## TASK GOAL
Using the line with "980x306 pixels." as your starting point, transcribe it and each line beneath it word for word until the records run out, without pictures.

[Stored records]
******

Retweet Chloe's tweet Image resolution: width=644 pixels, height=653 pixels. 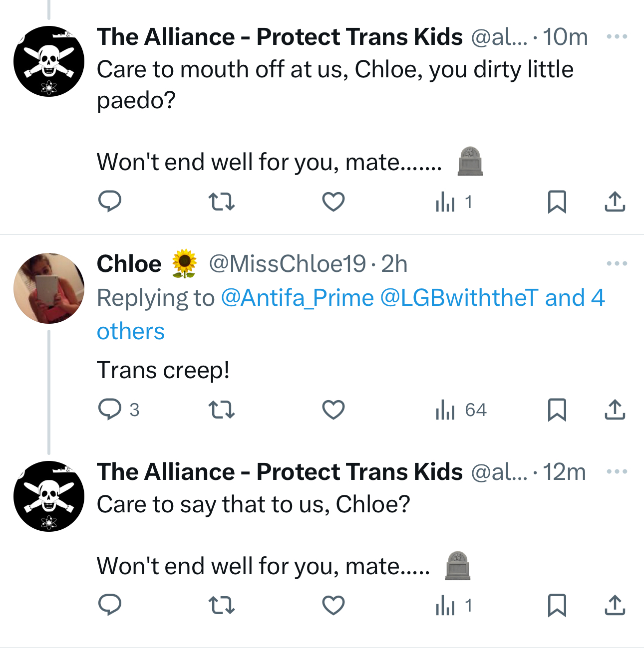(x=221, y=410)
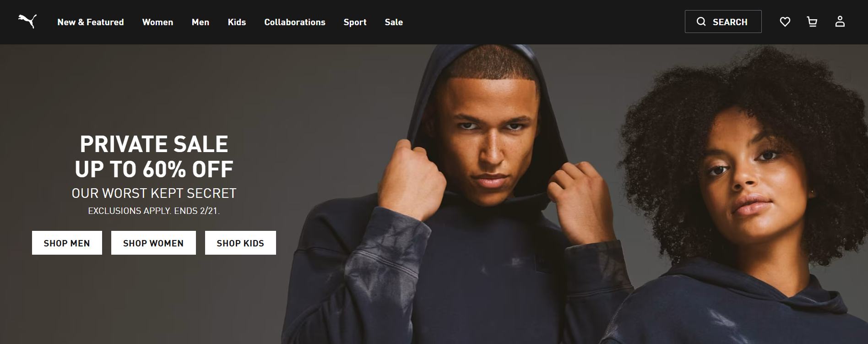Open the Women menu
The height and width of the screenshot is (344, 868).
pyautogui.click(x=157, y=22)
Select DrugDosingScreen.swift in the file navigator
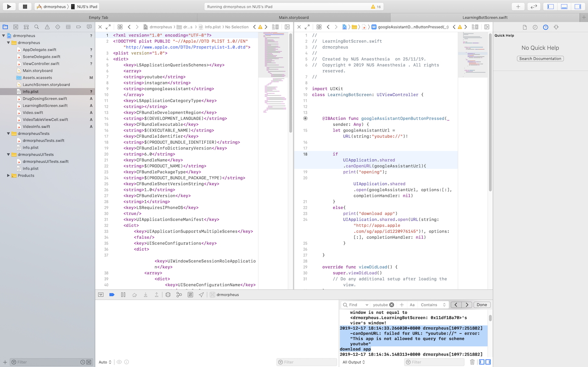Screen dimensions: 588x367 tap(45, 99)
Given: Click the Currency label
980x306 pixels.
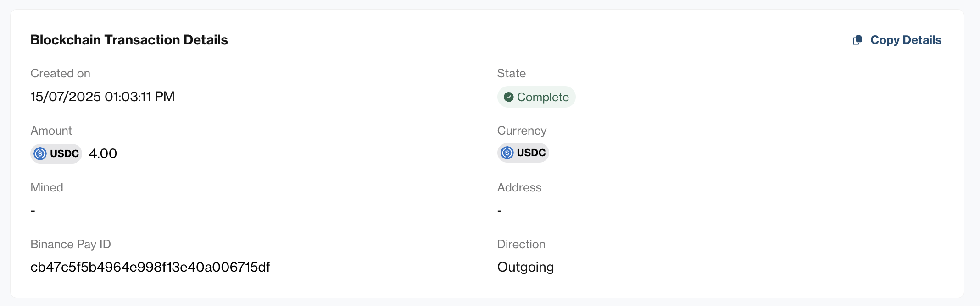Looking at the screenshot, I should (x=522, y=131).
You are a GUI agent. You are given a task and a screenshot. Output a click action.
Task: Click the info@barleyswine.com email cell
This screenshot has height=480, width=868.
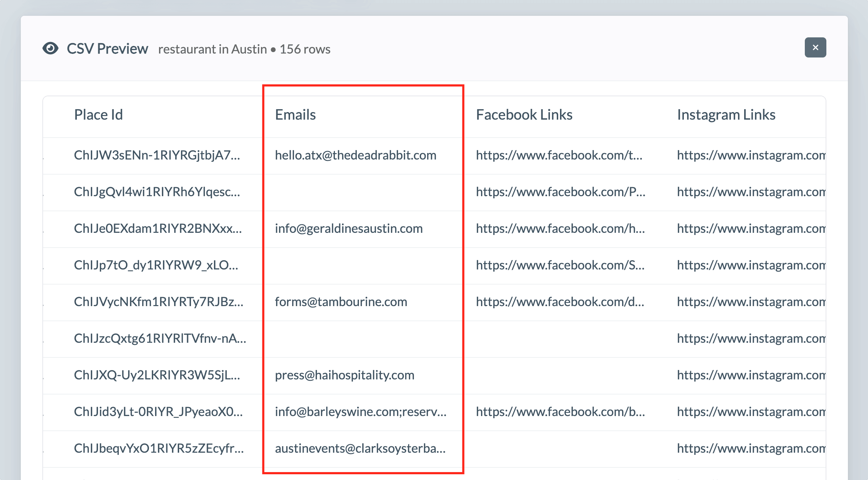tap(361, 412)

******

## ANSWER SECTION
980x306 pixels.
Looking at the screenshot, I should (x=522, y=131).
You are a GUI agent. You are given a task and a screenshot. Output a click action.
Task: Click the info@barleyswine.com email cell
This screenshot has height=480, width=868.
tap(361, 412)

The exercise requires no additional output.